§ Rows
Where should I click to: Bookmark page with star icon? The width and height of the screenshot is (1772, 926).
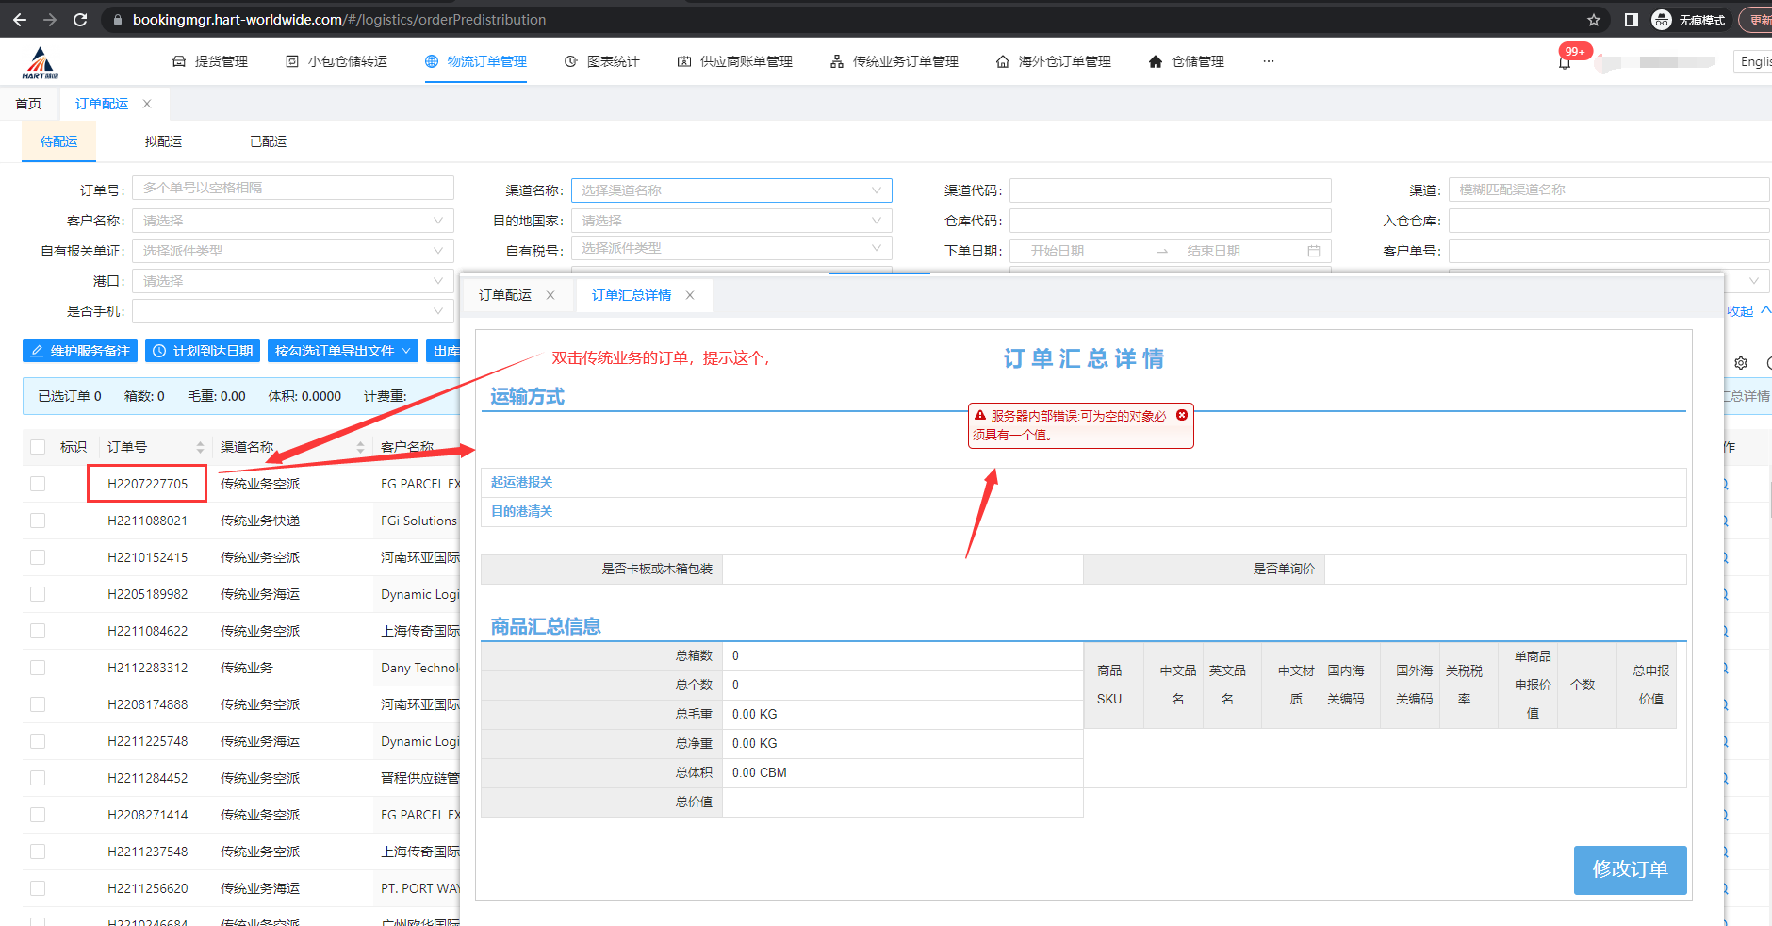pyautogui.click(x=1594, y=20)
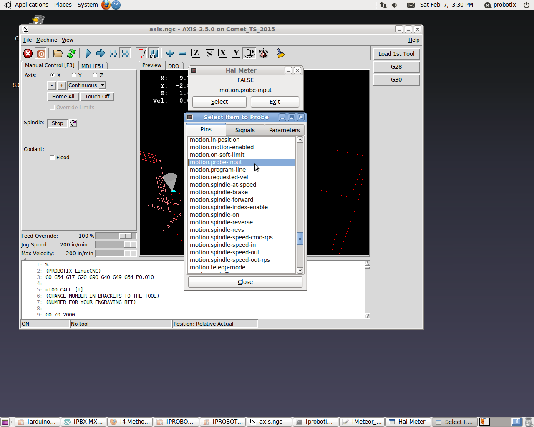Zoom in with the plus icon
Screen dimensions: 534x427
coord(170,53)
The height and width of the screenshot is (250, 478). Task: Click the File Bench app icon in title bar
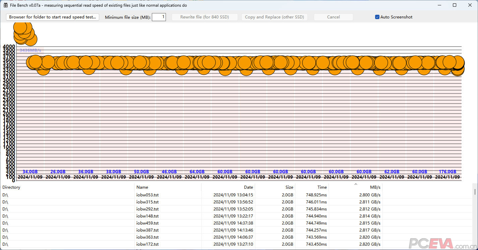tap(6, 5)
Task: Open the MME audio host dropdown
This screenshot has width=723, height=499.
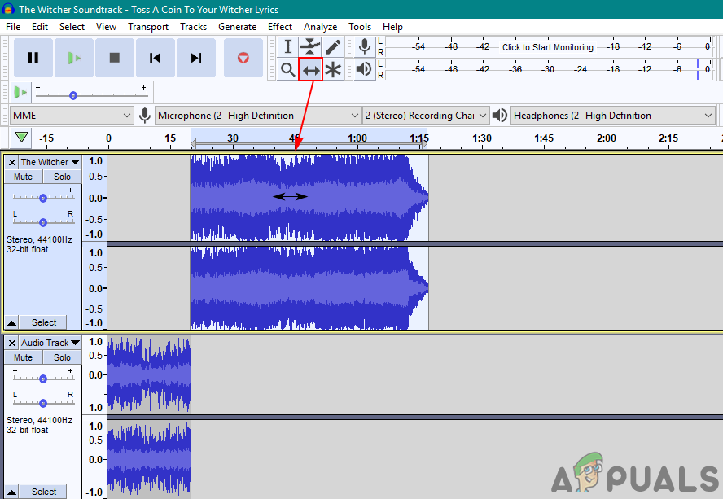Action: (x=72, y=115)
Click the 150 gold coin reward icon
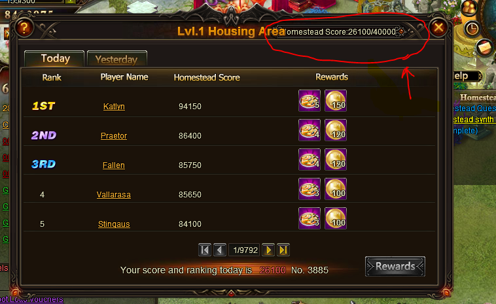Viewport: 496px width, 304px height. tap(336, 101)
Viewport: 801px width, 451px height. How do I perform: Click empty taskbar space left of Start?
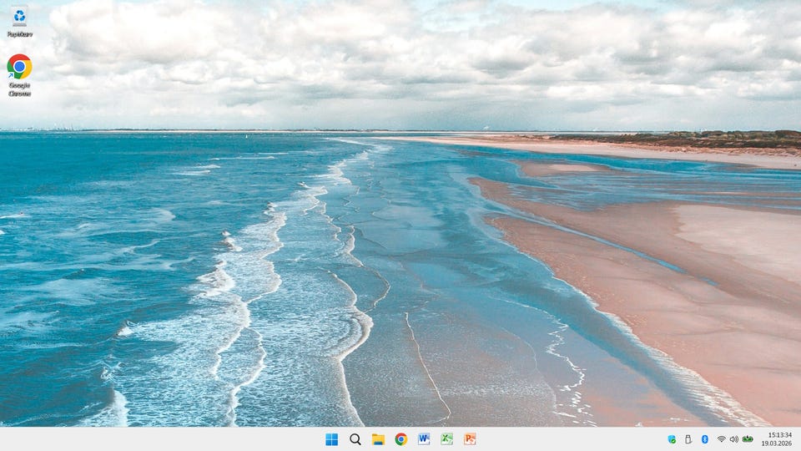tap(167, 439)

§ Task
Please set down the lines above word for word, leaving out the pictures.

§ Task solution
Where should I click to: Bookmark page with star icon? The width and height of the screenshot is (1772, 926).
pyautogui.click(x=1594, y=20)
Zoom in with the plus icon
Screen dimensions: 534x427
coord(170,53)
The height and width of the screenshot is (250, 478). Task: Click the File Bench app icon in title bar
tap(6, 5)
Task: Open the MME audio host dropdown
This screenshot has width=723, height=499.
Action: (x=72, y=115)
Click the 150 gold coin reward icon
Viewport: 496px width, 304px height. tap(336, 101)
Viewport: 801px width, 451px height. How do I perform: Click empty taskbar space left of Start?
tap(167, 439)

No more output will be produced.